Subject: Re: bin/10879: su does not reset terminal settings after Ctrl-C
To: James Chacon <email@example.com>
From: Greg A. Woods <firstname.lastname@example.org>
Date: 08/24/2000 11:51:27
[ On Thursday, August 24, 2000 at 00:46:04 (-0400), James Chacon wrote: ]
> Subject: Re: bin/10879: su does not reset terminal settings after Ctrl-C
> I think one of the follwing need to occur:
> 1. Block all signals in getpass so everything is consistant across the board
> and document that code using getpass(3) needs to expect the non-obvious
> SIGINT + return == exit behaviour.
> 2. Put signal handlers in getpass(3) which catch everything, reset the
> terminal settings and then pass off to either the default or a previously
> installed handler. (YUCK)
> 3. Don't block anything and let the terminal/shell do their thing on exit.
> Expect the application code to catch relevant signals and possibly have
> to deal with resetting echo mode on the terminal. (i.e. updating the
> man page to getpass(3) to include "If aborted by a signal the terminal will
> be left in non-echo mode."
> 4. Ignore all the issues related around this and just fix su to use it's own
> getpass implementation and catch the signals itself. (Still update
> the getpass(3) man page at a minimum to explain what's occuring here).
> I actually think #3 is the most reasonable but it will require any userland
> code relying on getpass to accomodate change. (24 files today)
You missed another posible solution....
5. have getpass(3) put the terminal in raw mode and emulate all of the
character processing within itself.
BTW #4 is completely the wrong approach and probably shouldn't even be
listed as a potential solution.
#2 is possible, but a little yucky as you say. It's also probably about
as hard to get right as my #5 too.
#1 is more or less wrong too, and is what taught me to use ^D (i.e. the
EOF character) to abort 'su' etc.
In reality though #3 is the only correct solution, and is the one that's
been chosen by Unix for a long time now (I'm not sure since exactly
when, though I do note from the sources I have that up to System III
that SIGINT is simply ignored until after a '\n' or EOF is returned and
that only echo processing is modifed, however all of the AT&T Unix
manuals I have, including the System V Release 2.2 manual page from
about 1986, state explicitly that "An interrupt will terminate input and
send an interrupt signal to the calling program before returning." with
the implication being that echoing is not re-enabled in that case).

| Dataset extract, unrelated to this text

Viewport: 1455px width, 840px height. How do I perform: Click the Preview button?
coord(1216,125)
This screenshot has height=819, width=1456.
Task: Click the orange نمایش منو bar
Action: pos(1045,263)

Of course users of getpass() must be fixed up to catch SIGINT and to
properly reset the terminal modes when it is triggered.... We can't be
relying on interactive shells to restore the terminal modes!
The code in 4.3BSD-Reno has the comment:
* note - blocking signals isn't necessarily the
* right thing, but we leave it for now.
I can assure you that I was very happy with the behaviour of System V
'su' w.r.t. interrupts during the getpass() call, and I've been rather
disappointed by the return of the broken behaviour in even modern BSDs.
My remaining problem with *BSD tty behaviour, which is demonstrated by
getpass(), is the mis-handling of EOF. Traditionally I recall ^D
working at any point on a line. In BSD it only has the effect of
generating EOF when entered at the beginning of a line. This frustrates
me almost every time I want to abort 'su' as I have to remember that: a)
BSD's version still blocks SIGINT; and b) that EOF only works at the
beginning of the line so now I have to use ^U^D instead.